GraphQL, like any technology, has its problems, some of them directly result from the architecture and some are identical to what we see in any other application. However, the solutions are completely different.
To present the problem, let’s assume the following application architecture:
And here the corresponding query in GraphQL to download the data. We fetch all links, along with the poster and its links added to the system,
{
allLinks {
id
url
description
createdAt
postedBy {
id
name
links {
id
}
}
}
}
As displayed below, we can see the classic n + 1 problem with relations here.
Link Load (0.4ms) SELECT "links".* FROM "links" ORDER BY created_at DESC
↳ app/controllers/graphql_controller.rb:5:in `execute'
User Load (0.3ms) SELECT "users".* FROM "users" WHERE "users"."id" = ? LIMIT ? [["id", 40], ["LIMIT", 1]]
↳ app/controllers/graphql_controller.rb:5:in `execute'
Link Load (0.3ms) SELECT "links".* FROM "links" WHERE "links"."user_id" = ? [["user_id", 40]]

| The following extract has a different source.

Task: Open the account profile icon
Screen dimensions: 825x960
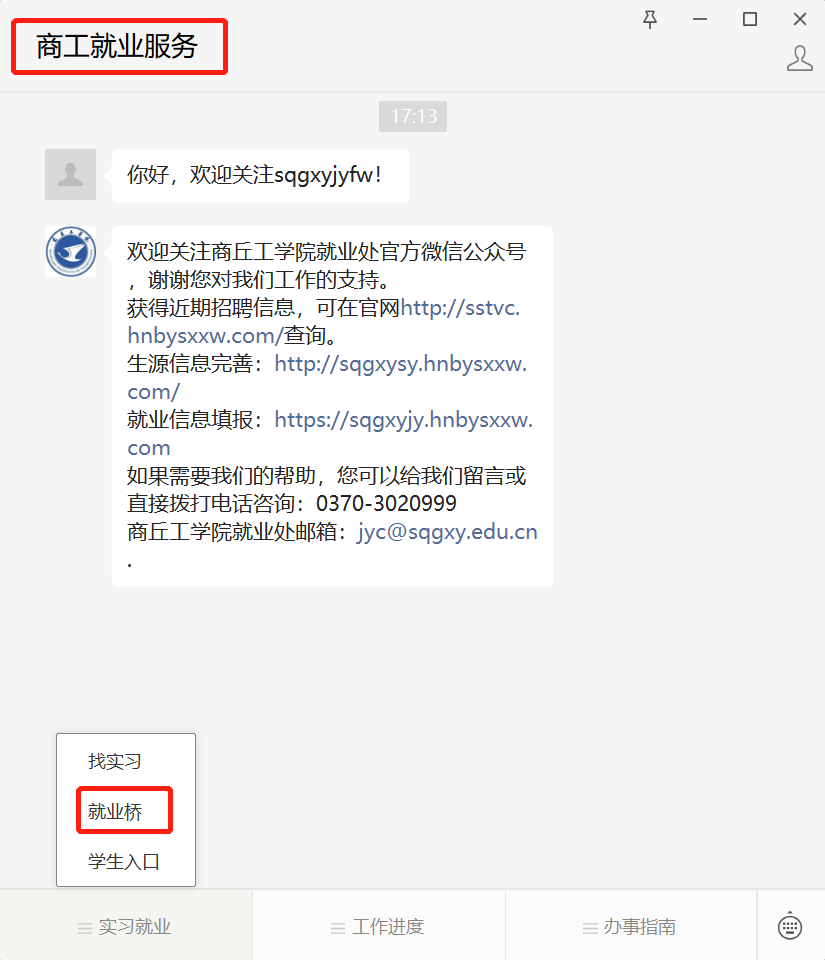Action: tap(799, 59)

↳ app/controllers/graphql_controller.rb:5:in `execute'
User Load (0.1ms) SELECT "users".* FROM "users" WHERE "users"."id" = ? LIMIT ? [["id", 38], ["LIMIT", 1]]
↳ app/controllers/graphql_controller.rb:5:in `execute'
Link Load (0.1ms) SELECT "links".* FROM "links" WHERE "links"."user_id" = ? [["user_id", 38]]
↳ app/controllers/graphql_controller.rb:5:in `execute'
User Load (0.2ms) SELECT "users".* FROM "users" WHERE "users"."id" = ? LIMIT ? [["id", 36], ["LIMIT", 1]]
↳ app/controllers/graphql_controller.rb:5:in `execute'
Link Load (0.1ms) SELECT "links".* FROM "links" WHERE "links"."user_id" = ? [["user_id", 36]]
↳ app/controllers/graphql_controller.rb:5:in `execute'
User Load (0.1ms) SELECT "users".* FROM "users" WHERE "users"."id" = ? LIMIT ? [["id", 34], ["LIMIT", 1]]
↳ app/controllers/graphql_controller.rb:5:in `execute'
Link Load (0.2ms) SELECT "links".* FROM "links" WHERE "links"."user_id" = ? [["user_id", 34]]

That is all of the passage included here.